Un amor imposible
El Reino Unido y Venezuela negociaban sin éxito la renovación del contrato de importación de petróleo, y Sir Harold decidió tomar la iniciativa y visitar al presidente venezolano, que aceptó complacido la visita del mandatario inglés
Lo he escrito y publicado en alguna ocasión, pero no para mis lectores de El Debate. Se trata de una anécdota triste, de un amor que no pudo culminarse.
Sir Harold Wilson, primer ministro laborista del Reino Unido, era ardiente y borrachín. En su despacho de Dowing Street tenía una pequeña nevera con cinco martinis preparados para su consumo diario. Unos martinis muy españoles, porque exigía que la aceituna fuera da la marca 'El Serpis', creo yo que procedente de la provincia de Alicante. Sólo cuando debía visitar a la Reina o asistir a un acto especial, se mantenía sobrio. El Reino Unido y Venezuela negociaban sin éxito la renovación del contrato de importación de petróleo, y Sir Harold decidió tomar la iniciativa y visitar al presidente venezolano, que aceptó complacido la visita del mandatario inglés.
Durante el vuelo Londres-Caracas, sir Harold se metió entre pecho y espalda tres martinis. En la aproximación al aeropuerto caraqueño, se tomó el cuarto. La borrachera del Martini es diferente a las demás. El alcohol no se sube a la cabeza, pero sí a las rodillas. Con lamentables andares recibió la ayuda del embajador inglés que tenía cara de prisa. Los diplomáticos, cuando tienen que asistir a un evento oficial, acostumbran a tener cara de prisa.

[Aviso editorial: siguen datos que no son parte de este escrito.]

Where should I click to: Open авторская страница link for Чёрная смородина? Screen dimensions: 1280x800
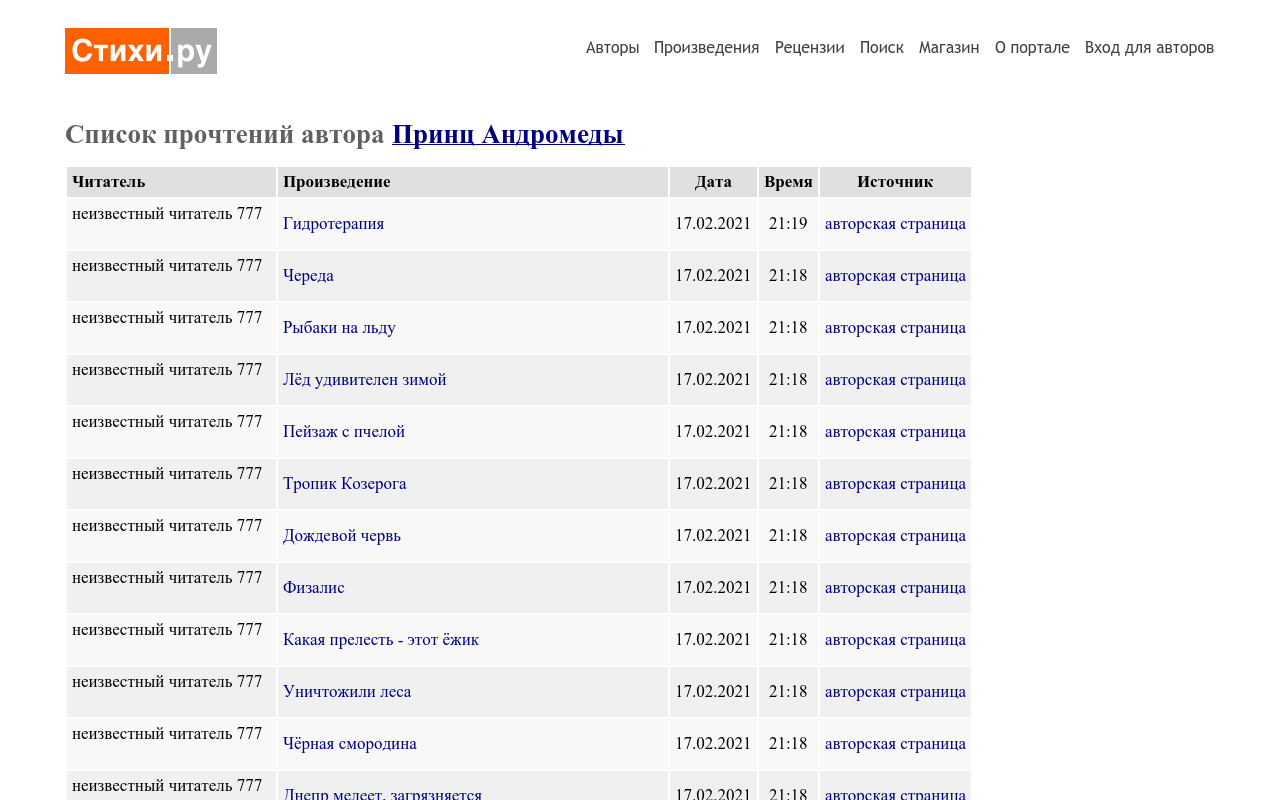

«Señor primer ministro. La fiesta organizada en su honor en el Palacio de Miraflores por el señor presidente de la República es a las 20 horas. Y sólo tenemos una hora para cambiarse en la embajada y llegar a tiempo. Wilson, locuaz y sonriente miró a su embajador y le dijo. «Safuto Tram, tram, tilín». Y llegaron a la embajada, en la que Sir Winston se bebió el quinto Martini. No hablaba, chapurreaba el español, y con las rodillas algo disconformes con las órdenes que da el cerebro, subieron al coche y alcanzaron el Palacio Presidencial.
A Wilson con copas, no le ganaba en intentos de seducción ni Espartaco Santoni. Por el retraso, el presidente no le aguardaba en la puerta. En el tramo del jardín que tenía que superar para saludar al mandatario venezolano, se fijó en el culo de una mujer totalmente vestida de carmesí. Al primer ministro del Gobierno de Su Majestad la Reina Isabel II, el petróleo pasó a ser un asunto secundario. Aquella mujer vestida de rojo, palmeral y digna, se convirtió en su único objetivo. La orquesta interpretaba una música pegadiza y de complicado baile, pero Wilson no detuvo sus deseos. La mujer de rojo se hallaba de espaldas y sir Harold la entró por sorpresa.
«Bella Dama de rojo. Nada me gustaría más que bailara este vals conmigo». Pero la bella dama, en lugar de sentirse halagada, sin volver la cara, despreciando al seductor y de muy malas maneras rechazó de este modo la acometida del primer ministro británico.
«Se ha equivocado usted. No acepto su invitación al baile por tres motivos. No me considero una bella dama. Lo que la orquesta interpreta no es un vals, sino el himno nacional de Venezuela. Y para colmo, soy el cardenal arzobispo de Caracas».
Un amor imposible. Al día siguiente se reunieron los dos mandatarios.
Y Wilson retornó a Londres con un ventajoso contrato, muy propio de los ingleses.
Con el tercer Martini en el vuelo de retorno, Sir Harold había olvidado a su amor imposible.